In the lines starting at the one containing "You are a GUI" and ending at the one containing "point(1187,74)", can you change "toolbar" to "menu bar" and give back only those lines, with everything else left as it is?

● **EXTRACTED RECORDS**:
━━━━━━━━━━━━━━━━━━━━
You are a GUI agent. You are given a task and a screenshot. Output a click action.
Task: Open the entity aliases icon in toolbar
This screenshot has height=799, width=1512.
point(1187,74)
━━━━━━━━━━━━━━━━━━━━
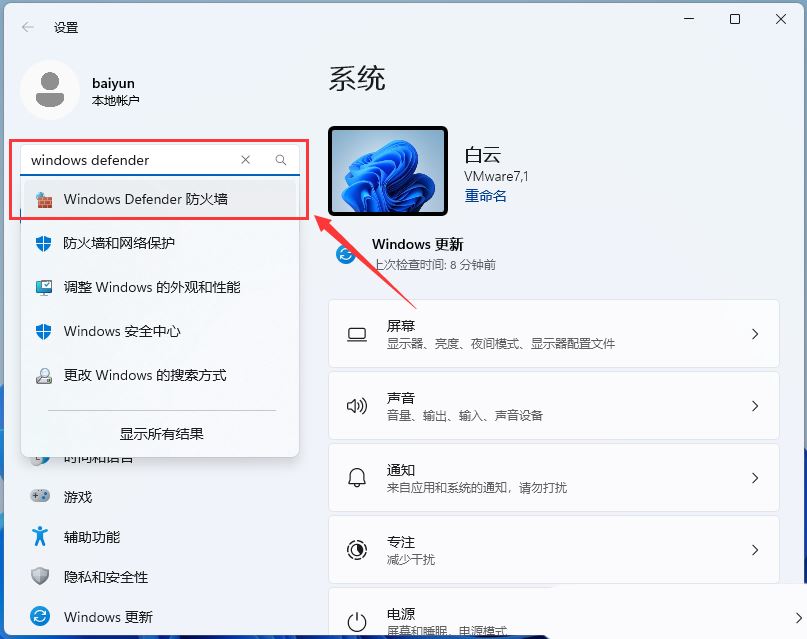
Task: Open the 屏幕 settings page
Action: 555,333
━━━━━━━━━━━━━━━━━━━━
● **OUTPUT OF THE EXERCISE**:
You are a GUI agent. You are given a task and a screenshot. Output a click action.
Task: Open the entity aliases icon in menu bar
This screenshot has height=799, width=1512.
point(1187,74)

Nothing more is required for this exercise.